[Windows] test_int.test_denial_of_service failed: took 15ms #114911

encukou · 2024-02-02T14:47:30Z

test_int recently failed on a buildbot:

======================================================================
FAIL: test_denial_of_service_prevented_str_to_int (test.test_int.IntSubclassStrDigitLimitsTests.test_denial_of_service_prevented_str_to_int)
Regression test: ensure we fail before performing O(N**2) work.
----------------------------------------------------------------------
Traceback (most recent call last):
  File "b:\uildarea\3.12.ware-win11.nondebug\build\Lib\test\test_int.py", line 743, in test_denial_of_service_prevented_str_to_int
    self.assertLessEqual(seconds_to_fail_extra_huge, seconds_to_convert/2)
AssertionError: 0.015625 not less than or equal to 0.0078125

I don't know for sure, but my guess is that a GC collection got triggered at the wrong time.

I'd like to add a test helper for timing CPU-bound tasks. It should disable GC and use process_time; perhaps it can do other tricks in the future too.

Linked PRs

The text was updated successfully, but these errors were encountered:

A few of our tests measure the time of CPU-bound operation, mainly to avoid quadratic or worse behaviour. Add a helper to ignore GC and time spent in other processes.

vstinner · 2024-02-12T16:46:28Z

AssertionError: 0.015625 not less than or equal to 0.0078125

The problem here is that time.monotonic() has a resolution of 15.6 ms on Windows. It can return 0 or 15.6 ms for short timing, nothing in between. I added "CLOCK_RES" to some tests:

$ grep 'CLOCK_RES =' Lib/test/ -R
Lib/test/test_asyncio/utils.py:CLOCK_RES = 0.050
Lib/test/_test_eintr.py:CLOCK_RES = 0.020
Lib/test/_test_multiprocessing.py:CLOCK_RES = 0.100
Lib/test/test_os.py:    CLOCK_RES = CLOCK_RES_NS * 1e-9

vstinner · 2024-02-12T17:02:30Z

The problem here is that time.monotonic() has a resolution of 15.6 ms on Windows

I don't know if it's the root issue or not. I will try to reproduce to debug the issue on Windows.

encukou · 2024-02-12T17:19:04Z

Hm, this is usingprocess_time. Should it use perf_counter instead?

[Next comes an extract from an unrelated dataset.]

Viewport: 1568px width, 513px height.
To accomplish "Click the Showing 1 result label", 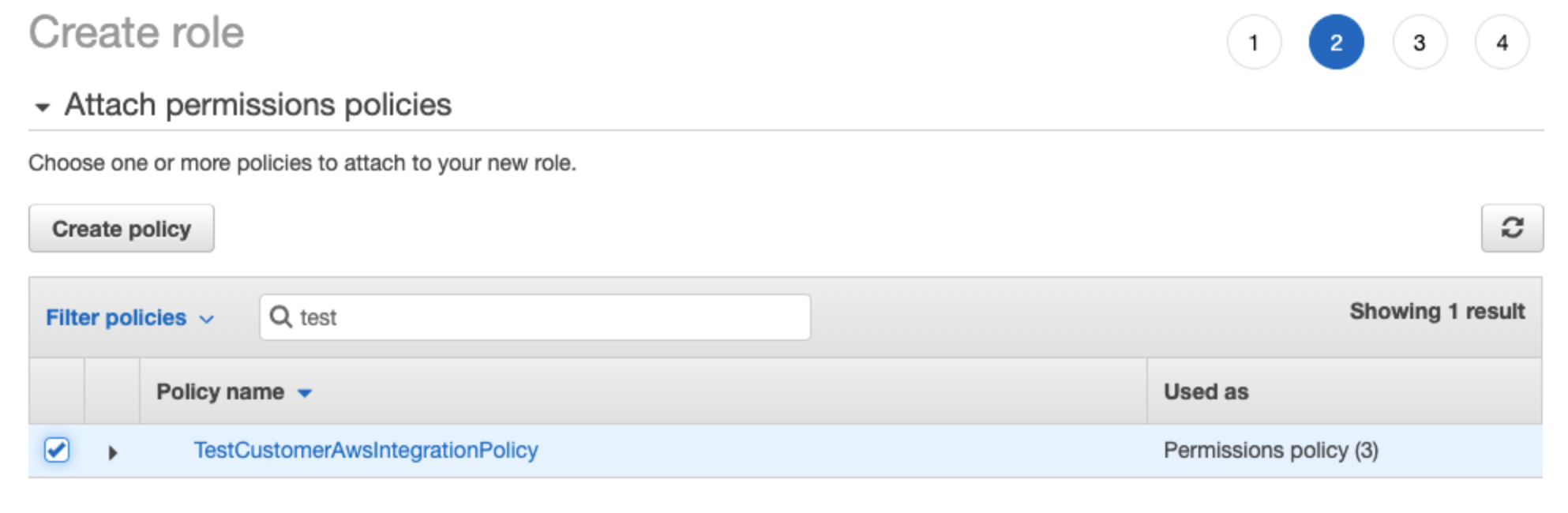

sobolevn · 2024-02-16T07:21:24Z

Happened again: #115504 (comment)

A few of our tests measure the time of CPU-bound operation, mainly to avoid quadratic or worse behaviour. Add a helper to ignore GC and time spent in other processes.

encukou · 2024-10-08T09:17:00Z

@terryjreedy, do you see this on a machine where you could test a fix?

terryjreedy · 2024-10-10T03:47:21Z

I observed 2 failures in about 18 tries on installed 3.13.0 no-debug gil. I could hand-patch (copy-patch) a bit of test_int.

On fairly fresh local debug no-gil build I got 0 failures in 40 tries. Easy to patch from PR, but need something that fails to test fix.

vstinner · 2024-10-10T10:43:16Z

The problem here is that time.monotonic() has a resolution of 15.6 ms on Windows.

I changed time.monotonic() in Python 3.13 to use QueryPerformanceCounter(). It now has a resolution better than 1 microsecond.

chris-eibl · 2025-01-01T17:55:58Z

The problem here is that time.monotonic() has a resolution of 15.6 ms on Windows.

test_denial_of_service_prevented_str_to_int uses process_time (before and after Petr's PR #114912).

process_times claims a resolution of 1e-07 for Windows, but that's just the "units" which are used to report, see e.g. #82040 (comment).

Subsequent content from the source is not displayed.